Permission prompt for Skill tool should show which skill is being invoked

Resolved 💬 2 comments Opened Apr 22, 2026 by 1vav Closed Apr 22, 2026

Summary

When Claude invokes the Skill tool, the permission prompt displays:

Allow Claude to use Skill ?

This gives the user no context about which skill is about to run. Compare this to the Bash tool, which shows the actual command:

Allow Claude to run lsof -ti:3000 ?

Expected behavior

The prompt should include the skill name, e.g.:

Allow Claude to use Skill(editor-start) ?

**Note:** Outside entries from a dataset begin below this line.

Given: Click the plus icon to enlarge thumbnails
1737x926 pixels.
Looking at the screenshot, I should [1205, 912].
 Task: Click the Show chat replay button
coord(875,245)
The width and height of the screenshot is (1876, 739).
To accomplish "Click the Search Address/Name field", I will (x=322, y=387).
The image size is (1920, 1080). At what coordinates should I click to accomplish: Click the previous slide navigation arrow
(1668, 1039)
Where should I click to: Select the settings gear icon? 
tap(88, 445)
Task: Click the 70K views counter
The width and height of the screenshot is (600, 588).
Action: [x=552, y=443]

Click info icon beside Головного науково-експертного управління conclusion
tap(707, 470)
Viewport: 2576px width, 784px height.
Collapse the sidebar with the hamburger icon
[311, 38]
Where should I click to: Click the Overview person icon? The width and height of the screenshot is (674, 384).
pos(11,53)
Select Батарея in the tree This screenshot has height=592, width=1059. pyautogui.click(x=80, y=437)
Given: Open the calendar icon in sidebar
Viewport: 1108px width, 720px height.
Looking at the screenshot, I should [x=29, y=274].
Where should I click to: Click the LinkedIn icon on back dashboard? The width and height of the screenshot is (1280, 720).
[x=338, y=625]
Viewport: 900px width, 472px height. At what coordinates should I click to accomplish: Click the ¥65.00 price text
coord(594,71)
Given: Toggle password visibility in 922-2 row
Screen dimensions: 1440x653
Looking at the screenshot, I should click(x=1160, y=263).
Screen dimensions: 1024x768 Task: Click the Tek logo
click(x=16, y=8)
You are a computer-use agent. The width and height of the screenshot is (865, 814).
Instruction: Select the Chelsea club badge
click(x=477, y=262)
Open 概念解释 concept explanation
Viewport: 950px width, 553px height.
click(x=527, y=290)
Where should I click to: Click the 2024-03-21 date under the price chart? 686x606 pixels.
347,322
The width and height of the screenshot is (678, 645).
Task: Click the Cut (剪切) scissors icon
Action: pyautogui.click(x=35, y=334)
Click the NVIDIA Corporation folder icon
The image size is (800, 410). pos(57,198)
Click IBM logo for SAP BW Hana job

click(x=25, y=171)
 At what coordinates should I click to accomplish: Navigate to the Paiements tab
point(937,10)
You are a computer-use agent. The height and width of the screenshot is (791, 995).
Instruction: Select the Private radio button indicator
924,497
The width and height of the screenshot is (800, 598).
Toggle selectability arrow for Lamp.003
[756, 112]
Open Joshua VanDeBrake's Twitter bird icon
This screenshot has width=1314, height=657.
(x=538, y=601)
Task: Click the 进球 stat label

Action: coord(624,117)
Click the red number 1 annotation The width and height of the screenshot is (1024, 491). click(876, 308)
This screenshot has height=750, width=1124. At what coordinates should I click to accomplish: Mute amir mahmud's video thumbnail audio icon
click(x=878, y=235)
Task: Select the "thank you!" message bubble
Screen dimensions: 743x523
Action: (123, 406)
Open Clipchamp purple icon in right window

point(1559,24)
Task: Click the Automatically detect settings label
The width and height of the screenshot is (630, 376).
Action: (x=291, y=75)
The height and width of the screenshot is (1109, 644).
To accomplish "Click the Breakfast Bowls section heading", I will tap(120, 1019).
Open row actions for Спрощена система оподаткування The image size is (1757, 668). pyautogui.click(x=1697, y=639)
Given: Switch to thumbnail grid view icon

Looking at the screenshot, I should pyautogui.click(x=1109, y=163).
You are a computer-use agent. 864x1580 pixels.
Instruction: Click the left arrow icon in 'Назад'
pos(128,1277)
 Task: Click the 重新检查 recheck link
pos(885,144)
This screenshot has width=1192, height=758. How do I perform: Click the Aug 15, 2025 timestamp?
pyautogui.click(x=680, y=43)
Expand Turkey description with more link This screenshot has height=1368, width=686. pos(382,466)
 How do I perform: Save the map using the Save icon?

This is consistent with how Bash already surfaces its argument, and gives users the context they need to make an informed allow/deny decision — especially when skills are invoked automatically (e.g. via a CLAUDE.md instruction at session start).

Why it matters

Skills can be invoked automatically without any user action (e.g. a global ~/.claude/CLAUDE.md that says "run /editor-start at the start of every conversation"). When that happens, the user sees a generic "Skill ?" prompt with no indication of what's about to run. The only safe response is to allow everything or investigate manually — neither is great UX.

Suggested fix

Include the skill/command name in the permission prompt display string, the same way Bash includes its command argument. The tool already receives the skill name as a parameter, so this should be a small display-layer change.